過去二十年以來，我們實驗室致力於研究大鼠觸覺與痛覺神經訊號的傳遞，而這些基礎研究讓我們萌發探討藥物如愷他命對於這兩條神經路徑傳導有何影響的想法。為了達到這個目的，我們必須同時紀錄大鼠皮質與視丘之神經訊號，並在此兩腦區給予定量藥物注射。然而，當今的壓力注射藥物系統大多十分龐大，加上大鼠大腦空間有限，因此儀器的架設限制住此實驗的可行性。 為了解決這個挑戰，在這篇論文中提供一簡單的方法製造出一微電極不但能紀錄神經訊號，還能注射定量藥物於紀錄腦區中。由於此微電極所佔實驗空間很小，故能解決上述之問題。此外，我們利用此電極探討愷他命對於大鼠視丘觸覺神經元的影響，期盼不只能驗證此微電極能否應用至動物實驗中，也能一窺愷他命對於視丘觸覺神經元的直接影響。 由實驗結果，我們觀察到在注射兩次定量的愷他命後，神經活性等比例的抑制，證明了此電極的可行性。而在神經恢復期間，神經活性呈現不規則的活性變化，並且，愷他命對於觸覺神經元的抑制效果也不盡相同。因此，我們認為這些現象或許能夠解釋為什麼愷他命吸食者會產生幻覺以及與現實脫離的感覺。

In our lab, we have dedicated to investigate signal transmissions of the touch and nociception for more than two decades. Now, the agent effects on these two signal pathways are needed to be explored. However, since pressure-injection systems commercially available are bulky and expensive, it is hardly possible to construct recording-injection microelectrode with multiple channels at multisite to both record neuronal responses and to deliver agents in the brain of a small animal, such as the rat.

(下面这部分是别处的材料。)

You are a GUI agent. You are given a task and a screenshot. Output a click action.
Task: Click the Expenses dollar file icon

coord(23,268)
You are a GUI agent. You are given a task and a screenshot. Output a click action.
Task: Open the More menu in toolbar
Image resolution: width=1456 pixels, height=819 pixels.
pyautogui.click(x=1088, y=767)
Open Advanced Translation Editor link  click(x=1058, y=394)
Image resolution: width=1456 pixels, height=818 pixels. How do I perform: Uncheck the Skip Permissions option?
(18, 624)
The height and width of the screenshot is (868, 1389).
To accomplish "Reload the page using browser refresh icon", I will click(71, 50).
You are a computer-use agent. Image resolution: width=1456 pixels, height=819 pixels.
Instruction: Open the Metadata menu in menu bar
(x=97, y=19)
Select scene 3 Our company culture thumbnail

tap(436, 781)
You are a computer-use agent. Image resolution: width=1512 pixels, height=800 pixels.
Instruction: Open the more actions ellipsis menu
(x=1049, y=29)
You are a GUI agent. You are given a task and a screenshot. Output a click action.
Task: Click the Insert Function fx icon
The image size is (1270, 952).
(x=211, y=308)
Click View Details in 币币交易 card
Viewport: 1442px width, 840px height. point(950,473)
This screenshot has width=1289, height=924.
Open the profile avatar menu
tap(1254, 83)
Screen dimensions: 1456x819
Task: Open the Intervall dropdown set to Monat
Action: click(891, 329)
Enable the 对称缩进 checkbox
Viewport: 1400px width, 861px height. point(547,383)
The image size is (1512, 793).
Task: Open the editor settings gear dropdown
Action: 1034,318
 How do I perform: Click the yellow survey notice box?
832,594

To overcome this challenge, an innovative miniaturized recording-injection microelectrode was constructed in this thesis. The injection system was built by sealing a tapped polyethylene tube, connected with a Hamilton syringe, into one barrel of the microelectrode with super glue, so the proposed electrode can save much operational space in animal experiences. Our results also support that it is reliable to inject quantitative drugs. First, the r-squared of the calibration line between the output volume of the syringe and the really ejected volume reached 0.99. Secondly, the numbers of the evoked action potentials of rat thalamic tactile neurons were decreased proportionally after the injection of two times same amount of ketamine. Besides that, we observed the differential inhibitory effect of ketamine on these neurons and the fluctuations of neuronal activities during the recovery. These phenomena might partially explain the dissociative effect of ketamine and the ketamine-induced hallucination but the further researches are still required to uncovering the underlying mechanism of these interesting situations. In conclusion, the miniature recording-injection microelectrode was proved to be a reliable tool to conduct more delicate neuropharmacological studies in small animals. After all, the proportional inhibitory local effect of ketamine on rat thalamic tactile neurons was directly demonstrated.